Eight days later, Justin Simms, 29, reportedly took the vehicle for a joy ride west of Powell and crashed it into a canal off U.S. 14-A near Road 11.

Henke served about three days in jail and is now serving five years of supervised probation for a theft totaling $1,000 or more, a felony. Under a deferred prosecution agreement offered by the Park County Attorney’s Office and approved by District Court Judge Steven Cranfill, the case will be dismissed if Henke successfully completes the probation. The conditions include staying away from alcohol and bars and being subject to random drug testing.

Cranfill sentenced Simms to 30 days in jail and five years of supervised probation that began with intensive supervision.
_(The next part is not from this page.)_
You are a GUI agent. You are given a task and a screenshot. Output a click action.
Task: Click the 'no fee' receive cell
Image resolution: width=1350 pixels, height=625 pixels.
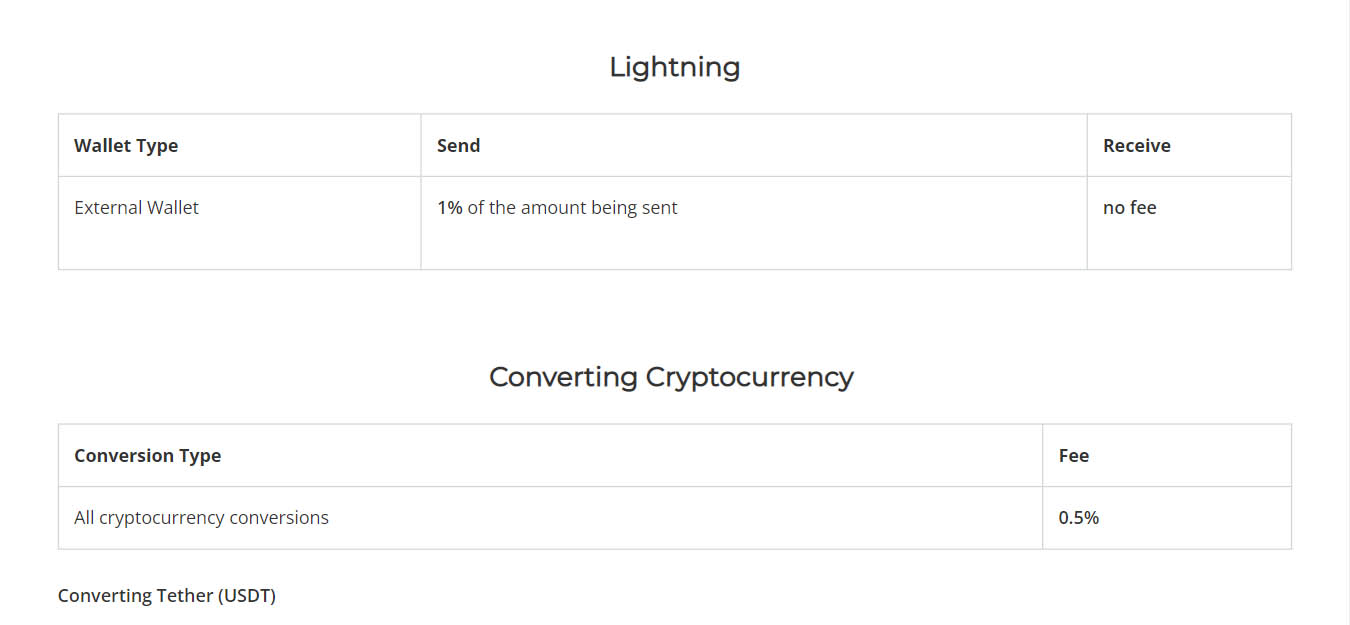point(1129,207)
That was for receiving stolen property valued at $1,000 or more, a felony, and failing to report a crash, a misdemeanor. The Park County Attorney’s office had argued for prison time.

In addition to court fees and costs, Henke and Simms each are responsible for paying $16,346.58 back to the Silverado’s owner for the vehicle. The sentences were finalized last month.

Court records say the Park County Sheriff’s Office caught its break in the case on Aug. 30, 2011 — the day after the crash.

That’s when a citizen noticed two men looking into the canal and throwing rocks where the truck had crashed. The citizen reported the men’s plate number, leading the sheriff’s office to Simms.

When questioned, Simms initially denied knowing anything about the vehicle, according to an affidavit from Sheriff’s Deputy Andy MaGill. Simms reportedly told MaGill he and a companion were bored and just stopped to throw rocks, because “that’s what people do in Wyoming.”

However, a friend later implicated Simms in the crash — telling MaGill they’d seen Simms soaking wet that night and learned he’d crashed the vehicle while struggling with mental health problems.

Simms ultimately admitted taking the truck for a joy ride that night, but said Henke had originally stolen it, MaGill wrote.

Approached later, Henke initially denied a role in the incident, but reportedly confessed after being arrested.

Wrote MaGill of the conversation: “(Henke) said, ‘Like I said, I was (messed) up that night. All I remember is that I woke up in a field somewhere, started to work my way back ... well, I don’t remember where the (expletive) I was.

“‘Came across this pickup, keys were in it ... I took it,’” MaGill recalled Henke saying.

The Powell resident who owned the Silverado says he lost about $15,000 that wasn’t covered by insurance or the restitution. In a January ruling, Cranfill said the man can pursue his additional claims in civil court.